==== Records to use
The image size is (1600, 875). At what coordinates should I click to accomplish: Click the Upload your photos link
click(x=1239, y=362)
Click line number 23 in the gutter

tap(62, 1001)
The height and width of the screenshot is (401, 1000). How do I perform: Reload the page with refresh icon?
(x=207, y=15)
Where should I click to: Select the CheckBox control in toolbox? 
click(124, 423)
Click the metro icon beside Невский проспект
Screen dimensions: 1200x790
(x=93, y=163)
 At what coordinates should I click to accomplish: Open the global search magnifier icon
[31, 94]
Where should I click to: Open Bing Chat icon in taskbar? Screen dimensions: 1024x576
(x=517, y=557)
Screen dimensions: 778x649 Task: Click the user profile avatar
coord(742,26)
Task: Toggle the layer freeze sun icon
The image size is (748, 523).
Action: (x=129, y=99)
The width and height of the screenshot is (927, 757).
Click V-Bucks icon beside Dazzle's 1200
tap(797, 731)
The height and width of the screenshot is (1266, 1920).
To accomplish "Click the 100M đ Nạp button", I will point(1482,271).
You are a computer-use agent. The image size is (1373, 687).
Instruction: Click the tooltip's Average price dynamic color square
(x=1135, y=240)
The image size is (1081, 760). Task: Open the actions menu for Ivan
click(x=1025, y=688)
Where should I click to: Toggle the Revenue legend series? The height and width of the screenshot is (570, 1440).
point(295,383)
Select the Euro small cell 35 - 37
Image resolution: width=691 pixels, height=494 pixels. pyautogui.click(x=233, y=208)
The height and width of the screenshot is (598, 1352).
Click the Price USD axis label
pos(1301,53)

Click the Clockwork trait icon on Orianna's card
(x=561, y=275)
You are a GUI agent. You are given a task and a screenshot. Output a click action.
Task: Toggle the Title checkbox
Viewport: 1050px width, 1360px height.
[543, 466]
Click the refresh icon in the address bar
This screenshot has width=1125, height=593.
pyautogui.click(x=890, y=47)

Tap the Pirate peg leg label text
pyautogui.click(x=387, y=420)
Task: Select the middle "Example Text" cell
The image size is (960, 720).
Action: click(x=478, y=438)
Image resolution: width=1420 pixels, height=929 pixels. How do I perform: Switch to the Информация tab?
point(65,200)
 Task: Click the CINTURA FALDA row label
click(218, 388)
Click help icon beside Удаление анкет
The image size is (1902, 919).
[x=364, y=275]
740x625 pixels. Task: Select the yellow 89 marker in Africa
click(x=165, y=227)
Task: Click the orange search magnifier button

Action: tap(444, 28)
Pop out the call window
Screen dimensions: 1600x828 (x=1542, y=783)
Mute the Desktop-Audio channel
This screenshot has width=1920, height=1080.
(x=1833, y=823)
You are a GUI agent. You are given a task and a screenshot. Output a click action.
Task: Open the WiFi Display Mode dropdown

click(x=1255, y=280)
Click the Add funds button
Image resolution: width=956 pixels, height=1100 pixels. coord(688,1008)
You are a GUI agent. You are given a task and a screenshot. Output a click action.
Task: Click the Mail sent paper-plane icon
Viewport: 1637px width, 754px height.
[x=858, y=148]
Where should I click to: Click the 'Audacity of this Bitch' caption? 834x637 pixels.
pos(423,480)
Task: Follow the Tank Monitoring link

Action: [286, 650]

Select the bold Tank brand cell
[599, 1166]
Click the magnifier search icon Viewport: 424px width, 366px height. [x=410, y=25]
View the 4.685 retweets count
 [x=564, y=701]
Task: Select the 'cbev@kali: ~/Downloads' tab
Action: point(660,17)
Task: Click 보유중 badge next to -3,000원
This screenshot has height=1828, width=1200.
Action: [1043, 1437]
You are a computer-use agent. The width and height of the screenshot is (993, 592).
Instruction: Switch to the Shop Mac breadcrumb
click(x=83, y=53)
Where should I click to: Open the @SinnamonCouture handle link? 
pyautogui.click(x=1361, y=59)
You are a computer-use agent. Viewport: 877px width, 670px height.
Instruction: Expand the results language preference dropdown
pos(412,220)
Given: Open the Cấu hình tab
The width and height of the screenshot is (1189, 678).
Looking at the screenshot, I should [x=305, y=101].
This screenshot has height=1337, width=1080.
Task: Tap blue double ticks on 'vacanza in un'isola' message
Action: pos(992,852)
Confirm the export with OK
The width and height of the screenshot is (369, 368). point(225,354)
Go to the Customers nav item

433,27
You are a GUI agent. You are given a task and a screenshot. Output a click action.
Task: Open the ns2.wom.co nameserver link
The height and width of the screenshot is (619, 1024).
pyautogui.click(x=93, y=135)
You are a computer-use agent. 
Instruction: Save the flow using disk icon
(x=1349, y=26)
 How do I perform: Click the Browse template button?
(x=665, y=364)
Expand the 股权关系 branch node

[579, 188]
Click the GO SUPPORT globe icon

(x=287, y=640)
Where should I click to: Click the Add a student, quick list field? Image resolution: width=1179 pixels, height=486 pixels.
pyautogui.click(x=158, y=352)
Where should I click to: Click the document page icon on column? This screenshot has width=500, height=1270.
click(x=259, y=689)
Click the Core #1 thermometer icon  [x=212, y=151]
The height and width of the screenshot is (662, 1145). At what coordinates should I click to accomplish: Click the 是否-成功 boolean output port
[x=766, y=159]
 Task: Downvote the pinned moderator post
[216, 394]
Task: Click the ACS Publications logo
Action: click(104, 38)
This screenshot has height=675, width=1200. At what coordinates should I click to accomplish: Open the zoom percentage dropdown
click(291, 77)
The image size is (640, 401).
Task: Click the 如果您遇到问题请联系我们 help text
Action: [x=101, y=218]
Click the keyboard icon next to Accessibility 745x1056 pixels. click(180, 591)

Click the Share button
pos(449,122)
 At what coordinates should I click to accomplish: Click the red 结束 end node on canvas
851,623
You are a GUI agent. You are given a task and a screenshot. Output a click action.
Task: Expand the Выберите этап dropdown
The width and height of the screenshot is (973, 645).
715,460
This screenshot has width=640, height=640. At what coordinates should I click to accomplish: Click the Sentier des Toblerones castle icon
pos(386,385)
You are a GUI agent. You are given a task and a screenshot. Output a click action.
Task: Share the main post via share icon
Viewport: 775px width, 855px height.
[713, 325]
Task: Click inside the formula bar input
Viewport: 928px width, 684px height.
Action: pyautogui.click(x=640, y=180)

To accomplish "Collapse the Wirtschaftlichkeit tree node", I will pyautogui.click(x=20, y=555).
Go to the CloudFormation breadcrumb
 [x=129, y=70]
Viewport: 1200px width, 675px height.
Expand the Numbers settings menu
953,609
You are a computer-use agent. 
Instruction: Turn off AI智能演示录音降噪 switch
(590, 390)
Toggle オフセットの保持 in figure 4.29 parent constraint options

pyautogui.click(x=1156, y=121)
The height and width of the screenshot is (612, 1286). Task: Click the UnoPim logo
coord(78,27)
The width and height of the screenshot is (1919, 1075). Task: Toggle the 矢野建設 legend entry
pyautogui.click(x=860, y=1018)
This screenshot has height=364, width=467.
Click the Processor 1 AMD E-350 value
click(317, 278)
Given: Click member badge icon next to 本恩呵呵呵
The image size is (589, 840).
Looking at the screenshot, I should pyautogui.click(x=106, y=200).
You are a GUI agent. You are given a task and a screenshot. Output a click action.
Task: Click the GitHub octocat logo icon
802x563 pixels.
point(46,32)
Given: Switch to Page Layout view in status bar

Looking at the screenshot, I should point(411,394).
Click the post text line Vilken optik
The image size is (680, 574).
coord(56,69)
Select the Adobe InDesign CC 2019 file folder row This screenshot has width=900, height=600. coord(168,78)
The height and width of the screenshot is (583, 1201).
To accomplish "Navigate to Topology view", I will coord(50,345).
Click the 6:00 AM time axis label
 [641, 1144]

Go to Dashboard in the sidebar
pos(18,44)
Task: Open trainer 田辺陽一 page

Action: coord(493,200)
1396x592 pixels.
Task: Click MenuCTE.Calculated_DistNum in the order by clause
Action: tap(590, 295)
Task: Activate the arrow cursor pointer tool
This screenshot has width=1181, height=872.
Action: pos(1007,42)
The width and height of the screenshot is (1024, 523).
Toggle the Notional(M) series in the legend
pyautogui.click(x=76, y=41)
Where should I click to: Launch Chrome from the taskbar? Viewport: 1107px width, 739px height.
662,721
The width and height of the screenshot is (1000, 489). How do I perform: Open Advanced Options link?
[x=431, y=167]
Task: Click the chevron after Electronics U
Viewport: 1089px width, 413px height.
========
**Problem details**
Your job is to copy out every line from the records above that has the word "will".

**Result of the exercise**
To accomplish "Click the 100M đ Nạp button", I will point(1482,271).
To accomplish "Collapse the Wirtschaftlichkeit tree node", I will pyautogui.click(x=20, y=555).
To accomplish "Navigate to Topology view", I will coord(50,345).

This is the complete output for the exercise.